BLOCCO DI TESTO —

Intelletto duro, cuore dolce.

Aveva ventuno anni, tre mesi e diciotto giorni. Si chiamava Massimiliano, un ragazzino secondo i criteri della nostra società. E pur essendo figlio del veterano Fabio Vittore – il servizio militare era infatti obbligatorio per tutti i figli dei graduati – si rifiutò di arruolarsi nell’esercito romano; “per ragioni di coscienza” apprendiamo dagli atti del processo giunti ai giorni nostri. Per tale ragione il 12 marzo dell’anno 295 d.C., sotto il consolato di Tusco e Anulino, nei pressi di Cartagine, a Tebessa venne condannato a morte e giustiziato. Condotto nel Foro, dinanzi al proconsole Dione, con fermezza affermò: “Non mi è lecito fare il soldato, giacché sono cristiano”. Per tale ragione viene ricordato il 12 marzo di ogni anno dalla Chiesa Cattolica come Santo Patrono degli Obiettori di coscienza. È forse questo il primo grande esempio cristiano.

Ma cos’è questo obiettare, questo non-fare, se non una necessaria presa di posizione per un credente anche dei giorni nostri? È o non è questa una parte integrante della vocazione dei laici, seppur nella passività del non compiere un’azione, i quali sono continuamente chiamati a risanare “le istituzioni e le condizioni del mondo, se ve ne siano che provocano al peccato, così che tutte siano rese conformi alle norme della giustizia e, anziché ostacolare, favoriscano l’esercizio delle virtù” (Lumen Gentium, Capitolo IV)? Ma non è certo questo un fatto riservato solo ai cattolici: in nome delle leggi non scritte universali – agrapha dogmata – scriveva infatti Sofocle parlando delle vicende di Antigone e Creonte.

ESTRATTO DEI DATI —
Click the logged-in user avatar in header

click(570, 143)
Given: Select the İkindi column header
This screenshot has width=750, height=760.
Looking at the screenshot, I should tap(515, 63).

DESCRIZIONE DEL COMPITO — Trascrivi fedelmente il passo del testo sull'obiezione di coscienza da "Ma cos’è questo" a "Antigone e Creonte.". Il materiale non ha alcun ruolo in questo lavoro.

RISPOSTA AL COMPITO —
Ma cos’è questo obiettare, questo non-fare, se non una necessaria presa di posizione per un credente anche dei giorni nostri? È o non è questa una parte integrante della vocazione dei laici, seppur nella passività del non compiere un’azione, i quali sono continuamente chiamati a risanare “le istituzioni e le condizioni del mondo, se ve ne siano che provocano al peccato, così che tutte siano rese conformi alle norme della giustizia e, anziché ostacolare, favoriscano l’esercizio delle virtù” (Lumen Gentium, Capitolo IV)? Ma non è certo questo un fatto riservato solo ai cattolici: in nome delle leggi non scritte universali – agrapha dogmata – scriveva infatti Sofocle parlando delle vicende di Antigone e Creonte.